Potential Mechanism of PTA: Alterations in Joint Loading



Fig. 18.1
Contact stress patterns across the surface of the proximal tibia at 14 % of the gait cycle show that load is distributed across both tibial plateaus but varies as to magnitude and location [Artwork courtesy of Hongsheng Wang, Ph.D.]



Consider the knee joint. Its bicondylar geometry, combined with the anisotropic, inhomogeneous properties of the articular cartilage and the menisci, and the variation in properties that occur among the normal patient population [4, 5] and even within a specific knee over time make understanding load transfer a complex endeavor. Forces perpendicular to the joint surface can be measured experimentally [6], but to understand how those forces are transferred through the articular cartilage to the underlying bone and out to the cortex requires the use of computational finite element models. Elegant models have been developed that capture the biphasic response of the soft tissues of the knee [7] and the inhomogeneity of the natural knee [8], but few efforts have focused on how alterations in tissue geometry and material properties affect load transfer. Segal et al. [9] explored the association between knee joint contact stress magnitude in patients identified as being “at risk” for the development of OA. They found that elevated contact stress was a predictor of subsequent cartilage damage and bone-marrow lesions, but a direct connection between the stresses in the tissues and subsequent tissue damage was never made. As more research focuses on how knee injuries affect surface contact stresses, additional efforts will be required to make the connection between how the resulting changes in load transfer influence the underlying tissues [10]. Without such an analysis, a direct connection with the pathogenesis of post-traumatic arthritis is purely speculative.



The Influence of Joint Loads


The magnitudes of the loads that are transferred across joints in the skeleton are high, even during normal activities of daily living. Direct measurements of joint loads have been performed in the knee and hip joints through the use of instrumented total joint replacements. For the knee joint, in vivo loads exceed 2–2.5 times the body weight for activities like walking, climbing stairs, or swinging a golf club [11]. Similar results were found for the hip for these same activities, though loads reached as high as 8.7 times the body weight during an unanticipated stumble [12].

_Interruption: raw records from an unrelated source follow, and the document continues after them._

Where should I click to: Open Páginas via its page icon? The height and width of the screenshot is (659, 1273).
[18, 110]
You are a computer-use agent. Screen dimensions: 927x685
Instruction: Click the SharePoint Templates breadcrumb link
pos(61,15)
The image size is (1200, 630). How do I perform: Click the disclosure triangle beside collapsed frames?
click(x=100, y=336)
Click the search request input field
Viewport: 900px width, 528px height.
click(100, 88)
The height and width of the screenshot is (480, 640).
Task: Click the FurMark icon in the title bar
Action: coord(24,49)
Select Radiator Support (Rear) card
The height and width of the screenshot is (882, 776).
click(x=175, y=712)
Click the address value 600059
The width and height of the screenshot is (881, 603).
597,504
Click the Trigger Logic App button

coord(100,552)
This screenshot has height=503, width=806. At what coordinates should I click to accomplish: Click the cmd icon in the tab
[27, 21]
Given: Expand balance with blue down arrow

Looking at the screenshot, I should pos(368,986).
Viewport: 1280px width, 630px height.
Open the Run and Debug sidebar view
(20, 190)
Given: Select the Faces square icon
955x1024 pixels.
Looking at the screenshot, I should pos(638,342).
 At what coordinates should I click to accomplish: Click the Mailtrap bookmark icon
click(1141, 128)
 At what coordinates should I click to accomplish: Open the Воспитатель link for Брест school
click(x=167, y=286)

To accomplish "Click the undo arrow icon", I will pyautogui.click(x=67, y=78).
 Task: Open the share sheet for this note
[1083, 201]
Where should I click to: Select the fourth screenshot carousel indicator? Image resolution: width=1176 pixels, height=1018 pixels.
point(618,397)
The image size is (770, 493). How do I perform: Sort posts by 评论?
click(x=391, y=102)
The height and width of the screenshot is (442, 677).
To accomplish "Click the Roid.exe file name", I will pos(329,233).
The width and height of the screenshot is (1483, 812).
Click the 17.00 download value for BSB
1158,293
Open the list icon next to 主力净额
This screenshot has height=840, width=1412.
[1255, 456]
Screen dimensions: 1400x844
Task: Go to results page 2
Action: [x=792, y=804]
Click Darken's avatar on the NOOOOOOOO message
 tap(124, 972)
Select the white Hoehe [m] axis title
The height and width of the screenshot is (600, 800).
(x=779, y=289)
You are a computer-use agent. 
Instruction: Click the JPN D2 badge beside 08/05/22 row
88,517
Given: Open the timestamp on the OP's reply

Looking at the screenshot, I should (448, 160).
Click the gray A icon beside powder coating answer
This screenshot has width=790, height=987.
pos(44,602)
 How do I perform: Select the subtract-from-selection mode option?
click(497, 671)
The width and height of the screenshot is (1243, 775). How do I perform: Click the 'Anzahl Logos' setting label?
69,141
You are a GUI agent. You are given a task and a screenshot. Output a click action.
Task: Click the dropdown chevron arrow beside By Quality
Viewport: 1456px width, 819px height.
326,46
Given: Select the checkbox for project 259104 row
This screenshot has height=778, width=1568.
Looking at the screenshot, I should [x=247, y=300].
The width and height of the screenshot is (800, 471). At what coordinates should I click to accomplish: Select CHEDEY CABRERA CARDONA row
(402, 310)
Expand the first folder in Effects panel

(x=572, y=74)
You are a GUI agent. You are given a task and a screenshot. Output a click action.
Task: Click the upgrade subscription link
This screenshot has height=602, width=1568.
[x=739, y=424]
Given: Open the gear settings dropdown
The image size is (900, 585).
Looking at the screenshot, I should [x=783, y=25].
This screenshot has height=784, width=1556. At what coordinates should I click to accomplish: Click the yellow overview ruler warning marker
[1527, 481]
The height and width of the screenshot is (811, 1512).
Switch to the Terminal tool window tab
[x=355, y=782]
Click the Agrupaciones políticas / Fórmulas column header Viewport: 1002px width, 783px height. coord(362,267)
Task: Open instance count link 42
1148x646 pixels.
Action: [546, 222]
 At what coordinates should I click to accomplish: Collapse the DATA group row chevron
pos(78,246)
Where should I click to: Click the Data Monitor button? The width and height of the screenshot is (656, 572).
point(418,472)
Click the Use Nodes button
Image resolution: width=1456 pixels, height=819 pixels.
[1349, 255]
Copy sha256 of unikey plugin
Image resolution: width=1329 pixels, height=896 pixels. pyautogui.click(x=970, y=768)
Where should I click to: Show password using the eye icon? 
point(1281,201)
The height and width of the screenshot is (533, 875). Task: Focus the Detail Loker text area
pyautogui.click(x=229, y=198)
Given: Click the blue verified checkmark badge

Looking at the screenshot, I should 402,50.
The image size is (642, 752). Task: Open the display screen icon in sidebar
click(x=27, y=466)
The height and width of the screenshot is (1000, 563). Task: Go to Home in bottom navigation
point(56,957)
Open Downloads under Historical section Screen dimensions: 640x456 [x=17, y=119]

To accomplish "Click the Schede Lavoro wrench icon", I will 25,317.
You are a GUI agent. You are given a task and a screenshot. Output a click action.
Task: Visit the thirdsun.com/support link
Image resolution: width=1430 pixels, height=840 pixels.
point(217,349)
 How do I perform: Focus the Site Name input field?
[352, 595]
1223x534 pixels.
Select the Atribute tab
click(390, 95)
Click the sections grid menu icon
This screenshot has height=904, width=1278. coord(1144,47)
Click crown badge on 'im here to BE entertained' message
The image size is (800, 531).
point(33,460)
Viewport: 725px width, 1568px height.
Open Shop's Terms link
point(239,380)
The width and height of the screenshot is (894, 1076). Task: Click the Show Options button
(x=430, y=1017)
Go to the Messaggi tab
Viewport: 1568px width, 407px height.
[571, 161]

In one respect, alterations in joint loading as they pertain to PTA can be considered on the basis of changes in load magnitude alone. Such an approach, understanding how increased magnitude affects the propensity for arthritis to develop in the joint, is fruitful because the mechanical factor, load magnitude, can be easily controlled in experimental models. Consequently, numerous animal models have been developed to characterize the mechanical effects of blunt trauma as an extreme alteration in load magnitude. In these models, trauma is induced by directly impacting the articulating surface of the joint with a rigid indenter. Altering the radius of curvature of the indenter (e.g., flat versus curved) can be used to vary the load distribution and hence the applied stresses for the same magnitude of applied traumatic load. Tissue alterations as a result of the blunt trauma can then be assessed as a function of the time after impact.

As expected, studies with blunt trauma models show that a relationship exists between matrix damage and the magnitude of the contact force (Fig. 18.2) [13] and that the extent of cell death in articular cartilage is significantly affected by the magnitude of applied contact stress [14]. Perhaps more importantly, subsequent consequences of alterations in load magnitude and distribution are revealed through mechanically driven adaptations in tissue quality (composition and structure). These include decreases in cartilage modulus and subchondral bone thickening that begin immediately after impact and persist out to 36 months after the trauma [15, 16].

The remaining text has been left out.